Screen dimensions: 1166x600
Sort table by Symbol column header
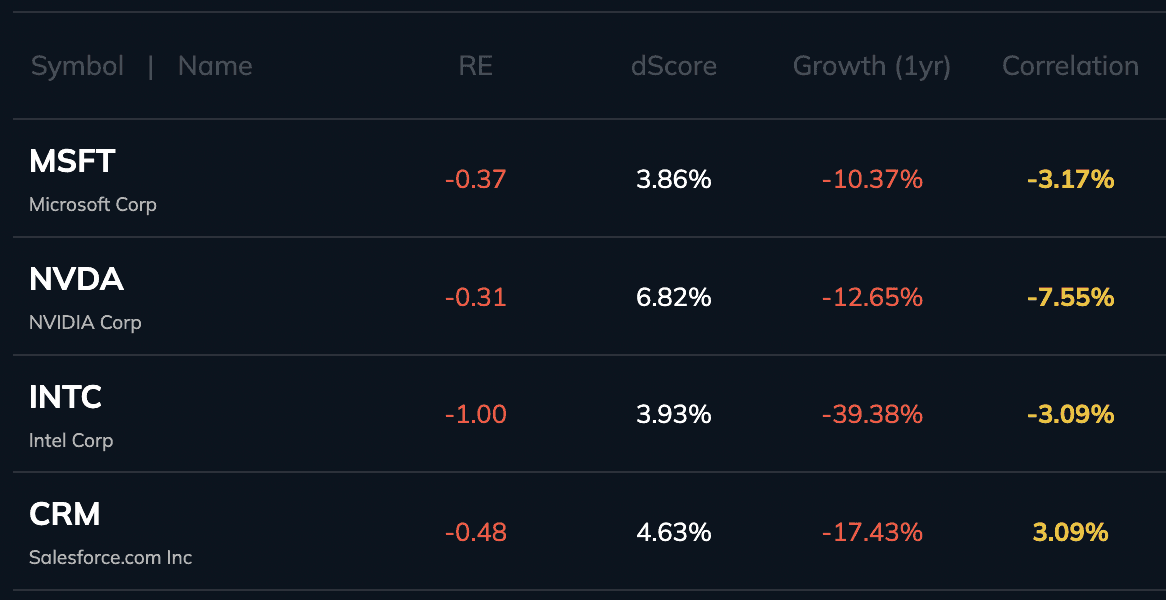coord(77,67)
--
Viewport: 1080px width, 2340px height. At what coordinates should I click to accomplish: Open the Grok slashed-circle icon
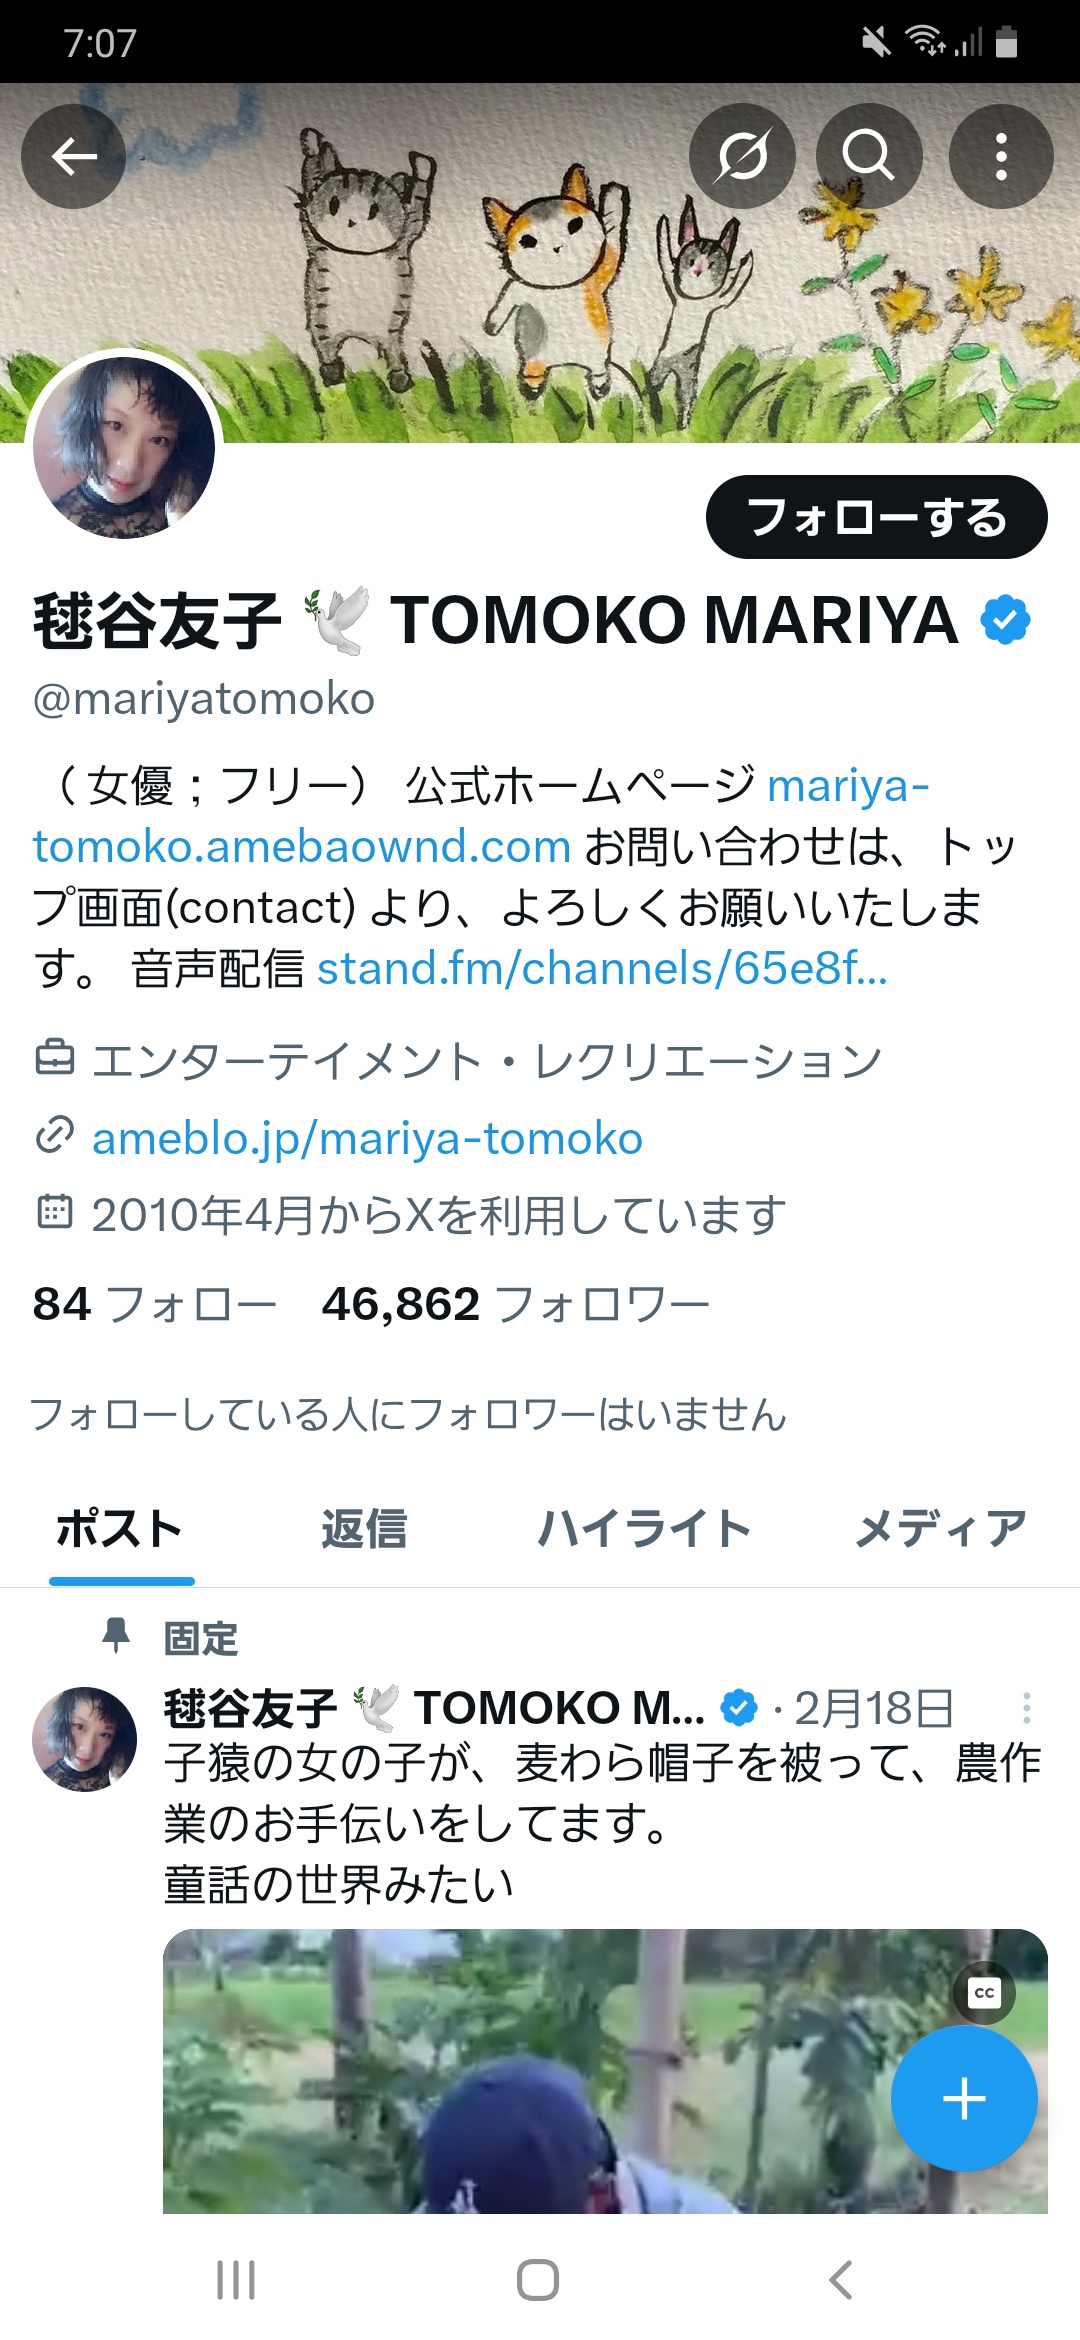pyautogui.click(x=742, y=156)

== What you need to do ==
Rewrite the listing between the lines holding "Screen dimensions: 1166x600" and "coord(77,67)", inclusive, as a CSV with the columns text and answer, one row per text-answer pair. Put each value in a single quoted field with line breaks turned into spaces, and leave the pictures out.

== The output ==
text,answer
"Screen dimensions: 1166x600 Sort table by Symbol column header","coord(77,67)"